Author: Chelsea Szendi Schieder, Aoyama Gakuin University
Japan was declared the world’s first “over-aged” society and a “shrinking pioneer society,” rapidly reversing the population pyramid on which the modern state was built. Since 1989, when the low fertility rate of 1.57 became a major social concern, the numbers have continued to decline. In June 2020, the Japanese government announced the preliminary results of the 2020 census, revealing that the number of births that year was the lowest ever.
Government efforts since the mid-1990s have focused on encouraging women to have more children. But even if every woman able to do so gave birth to three children over the next few years, it would not resolve the economic and social effects of the ongoing “baby bust”, namely the labor shortages in Japan and the pressing burden of pensions and care for the elderly. Short term. It would aggravate rather than resolve the larger crises associated with urban overpopulation and ecological devastation. The road ahead for Japan leads to uncharted territory, requiring flexible and creative plans to navigate it.
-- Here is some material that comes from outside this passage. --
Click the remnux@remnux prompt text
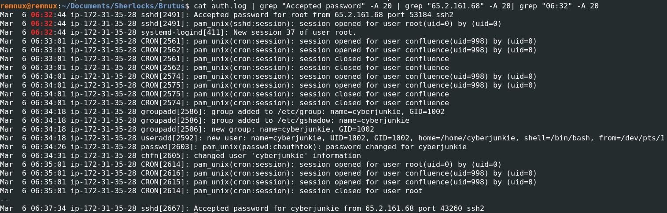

The 1995 Angel Plan and the 1999 New Angel Plan focused on supporting women who wanted to continue working while raising children. But urban daycares still have long waiting lists that force parents – overwhelmingly mothers – to give up work. Policies to encourage women to work harder ignore the ‘second shift’ of domestic work that often falls to women due to general economic insecurity which has also lowered the birth rate in Japan.
In Japan, the couple and motherhood are associated with a multitude of social demands around heterosexual marriage, the sexual division of labor and sacrifices at work and at home. Young people in Japan today are trapped in social systems forged by previous generations under very different circumstances. They tend to interpret any failure to meet certain pre-existing criteria associated with becoming an adult – including employment and marriage – as personal failures and feel powerless to change society.
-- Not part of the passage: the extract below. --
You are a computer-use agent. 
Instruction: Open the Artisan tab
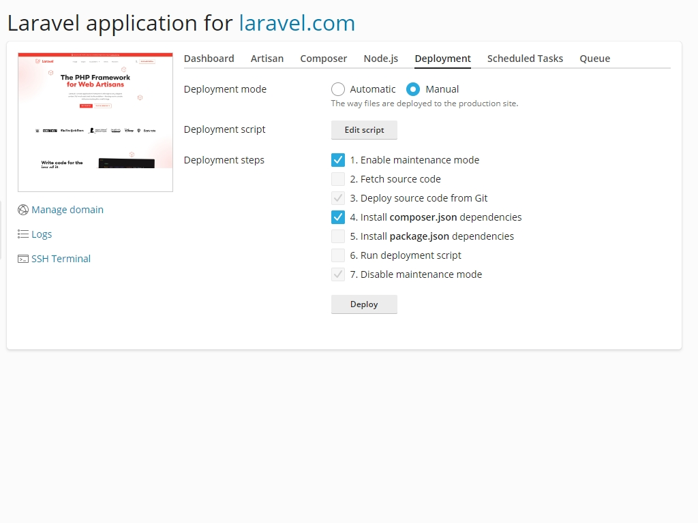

If young people could be empowered to demand what they need to form the type of family they want, this would change the understanding of what constitutes family structure and ease the individual burden of child care. The current “baby bust” is already a collective charge the current system; the question then becomes how to articulate individual choices into collective demands.
Some government initiatives have attempted to exploit individual dissatisfaction with existing social pressures to revitalize rural areas hard hit by Japan’s demographic implosion. This requires a gap in the dominant concepts of success away from demanding jobs in urban areas considered prestigious. But policies that emphasize individual actions as solutions mask the government’s responsibility for creating such a deep socio-economic gap between peripheral regions and urban centers.
The government could do more to change the understanding of what constitutes responsibilities within a family and the definition of the family itself. Japanese Supreme Court ruling from June 2021 upholding a law that requires married couples to share a last name – a law that no other country has – is generally unpopular. Public opinion in favor of same sex marriage also differs from the government’s position. While same-sex partnerships are recognized in some areas, adoption is still out of the question for same-sex couples. Japan still only allows one type of family.
The demographic crisis poses a provocative challenge to definitions of a healthy society and economy, which benefit from both demographic and economic growth. “Degrowth” may be the best option to mitigate the ecological cost of decades of rapid growth. Some observers in Japan have tried to take a positive view of population decline, especially in rural areas. Yet it is difficult to know how many shrinking regions can replicate the few famous successes of rural rejuvenation. Along with the rural exodus, Japan will also have to fight against immigration. Many natalist arguments have presented the increase in immigration as an impossibility due to its unpopularity, but opinion polls show that the Japanese population is not categorically opposed to immigration or immigrants. Immigration can alleviate short-term labor shortages, and to be sustainable, it will require clear communication and support.
The solution to Japan’s demographic crisis will have to be an imaginative policy mix. The demographic crisis may provide an opportunity to question the premise of endless growth upon which many modern societies are built. Policies will need to adopt new beliefs about the value of caregiving, the meaning of family, and the opportunities for “degrowth”. Those who shape policy will need to carefully consider the economic, social and ecological realities experienced by young people in Japan and around the world. For this to happen, young people will need to become more empowered, even if they remain outnumbered.
Chelsea Szendi Schieder is a historian and professor in the Department of Economics at Aoyama Gakuin University in Tokyo.
This article appears in the most recent edition of East Asia Quarterly Forum, ‘Dealing with the Crisis in Japan’, Vol 13, No 3.